Segundo Temer, a PEC é uma alternativa para evitar aumento de impostos, como a tentativa de Dilma Rousseff de resgatar a CPMF. “Não falamos mais disso. Vamos tentar, por meio da PEC, contornar a situação, para não agravar mais os tributos no país”.
O mais recente esforço de Temer pela aprovação da PEC 241 ocorreu no último domingo, 9, quando o presidente ofereceu um jantar a 215 deputados e senadores, no Palácio da Alvorada. No jantar, Temer disse que o governo está cortando na própria carne e que qualquer ação contrária à aprovação “não pode ser admitida”.
Líderes da base aliada de Temer alertaram aos membros de seus respectivos partidos que haverá retaliações para quem não votar com o governo. As punições vão desde a perda de cargos em órgãos federais até a não liberação de recursos para suas bases.
A proposta, no entanto, encontra forte rejeição de parlamentares e da sociedade. Isso porque, caso entre em vigor, a PEC limita as despesas primárias da União ao que foi gasto no ano anterior corrigido pela inflação.
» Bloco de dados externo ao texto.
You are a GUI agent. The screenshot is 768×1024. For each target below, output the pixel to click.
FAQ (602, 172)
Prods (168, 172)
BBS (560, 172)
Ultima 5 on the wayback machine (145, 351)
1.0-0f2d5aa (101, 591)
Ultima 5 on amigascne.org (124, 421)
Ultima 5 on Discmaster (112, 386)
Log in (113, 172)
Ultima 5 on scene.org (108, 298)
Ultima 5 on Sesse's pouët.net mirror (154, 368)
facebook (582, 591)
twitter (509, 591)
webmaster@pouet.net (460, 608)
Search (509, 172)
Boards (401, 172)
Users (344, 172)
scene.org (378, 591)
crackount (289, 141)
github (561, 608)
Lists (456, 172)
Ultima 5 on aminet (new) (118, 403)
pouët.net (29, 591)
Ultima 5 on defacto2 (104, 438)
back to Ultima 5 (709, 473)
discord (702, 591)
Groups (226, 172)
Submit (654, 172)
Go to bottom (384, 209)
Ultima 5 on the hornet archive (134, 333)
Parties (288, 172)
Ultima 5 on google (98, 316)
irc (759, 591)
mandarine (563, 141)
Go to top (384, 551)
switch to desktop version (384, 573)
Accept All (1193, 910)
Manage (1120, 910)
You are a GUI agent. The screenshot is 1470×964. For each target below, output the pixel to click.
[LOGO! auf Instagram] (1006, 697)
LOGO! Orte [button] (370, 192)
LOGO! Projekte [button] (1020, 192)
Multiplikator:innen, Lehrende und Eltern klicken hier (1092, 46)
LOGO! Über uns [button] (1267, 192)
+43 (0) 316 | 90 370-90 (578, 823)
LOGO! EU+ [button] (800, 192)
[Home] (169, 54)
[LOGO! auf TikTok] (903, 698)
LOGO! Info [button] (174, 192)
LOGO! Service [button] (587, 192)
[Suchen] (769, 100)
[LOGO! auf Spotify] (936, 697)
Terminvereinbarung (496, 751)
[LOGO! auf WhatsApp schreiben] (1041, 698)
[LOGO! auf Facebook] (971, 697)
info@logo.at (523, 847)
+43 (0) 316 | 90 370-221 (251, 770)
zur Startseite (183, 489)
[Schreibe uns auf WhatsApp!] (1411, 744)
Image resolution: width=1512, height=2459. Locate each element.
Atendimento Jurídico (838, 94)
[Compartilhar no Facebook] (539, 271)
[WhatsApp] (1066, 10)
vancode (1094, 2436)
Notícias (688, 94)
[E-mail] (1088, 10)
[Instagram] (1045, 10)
Para especialistas, isso seria fatal para as áreas da saúde e da educação.
Segundo eles, tais setores não podem ter o orçamento atrelado à inflação, pois costumam crescer de acordo com a demanda social. A saúde, por exemplo, tem hoje direito a uma porcentagem mínima e progressiva da Receita Corrente Líquida da União. Atualmente, essa porcentagem está em 13,2% e deve chegar a 15% em 2020. Com a PEC, os 15% seriam adiantados para 2017 e ficariam congelados neste percentual por 20 anos.
“A população pobre, que depende mais da seguridade social, da saúde, da educação, vai ser prejudicada. A PEC é o plano de desmonte do gasto social. Vamos ter que reduzir brutalmente os serviços sociais, o que vai jogar o Brasil numa permanente desigualdade”, disse o professor de economia da Unicamp Pedro Rossi, em entrevista à BBC.
Já a professora da PUC-SP Cristina Helena de Mello alerta para o fato de que gastos com saúde são imprevisíveis. “Você pode ter movimentos migratórios intensos, aumento da violência e das emergências, aumento dos nascimentos. Vai ter hospital superlotado, com dificuldade para atender”.